__WHAT IS REQUIRED__. Output only the lines from the one holding "Open the CVE-2026-33814" to the end of the data below, please, copied exactly.

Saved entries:
########
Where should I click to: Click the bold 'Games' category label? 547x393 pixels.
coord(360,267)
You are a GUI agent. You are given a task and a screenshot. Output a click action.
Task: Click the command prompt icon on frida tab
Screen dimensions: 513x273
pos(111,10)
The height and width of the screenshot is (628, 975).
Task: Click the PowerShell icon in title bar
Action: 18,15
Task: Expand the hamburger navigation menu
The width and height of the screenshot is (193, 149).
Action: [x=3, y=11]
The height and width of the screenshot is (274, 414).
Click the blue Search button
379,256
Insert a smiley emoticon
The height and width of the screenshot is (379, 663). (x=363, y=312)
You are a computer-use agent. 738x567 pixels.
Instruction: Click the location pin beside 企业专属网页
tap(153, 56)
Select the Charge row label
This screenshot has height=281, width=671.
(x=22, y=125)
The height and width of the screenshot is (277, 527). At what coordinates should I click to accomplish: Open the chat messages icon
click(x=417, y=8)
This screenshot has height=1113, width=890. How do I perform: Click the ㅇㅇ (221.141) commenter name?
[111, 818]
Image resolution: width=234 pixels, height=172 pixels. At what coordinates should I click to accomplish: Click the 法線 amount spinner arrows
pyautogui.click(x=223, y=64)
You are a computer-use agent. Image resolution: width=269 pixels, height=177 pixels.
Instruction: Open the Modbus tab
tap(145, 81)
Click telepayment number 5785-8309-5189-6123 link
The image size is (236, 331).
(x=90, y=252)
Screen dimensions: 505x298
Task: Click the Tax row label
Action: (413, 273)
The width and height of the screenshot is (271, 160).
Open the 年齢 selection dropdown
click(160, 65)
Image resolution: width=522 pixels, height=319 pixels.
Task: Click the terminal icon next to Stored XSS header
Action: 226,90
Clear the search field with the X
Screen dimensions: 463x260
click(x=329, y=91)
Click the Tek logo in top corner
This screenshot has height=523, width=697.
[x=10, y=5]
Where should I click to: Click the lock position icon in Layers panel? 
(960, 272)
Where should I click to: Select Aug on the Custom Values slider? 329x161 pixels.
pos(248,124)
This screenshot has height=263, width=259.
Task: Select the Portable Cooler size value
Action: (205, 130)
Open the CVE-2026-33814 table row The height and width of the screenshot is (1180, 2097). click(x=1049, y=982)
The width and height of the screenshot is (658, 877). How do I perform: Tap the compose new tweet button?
########
__SOLUTION TO THIS EXERCISE__.
Open the CVE-2026-33814 table row The height and width of the screenshot is (1180, 2097). click(x=1049, y=982)
The width and height of the screenshot is (658, 877). How do I perform: Tap the compose new tweet button?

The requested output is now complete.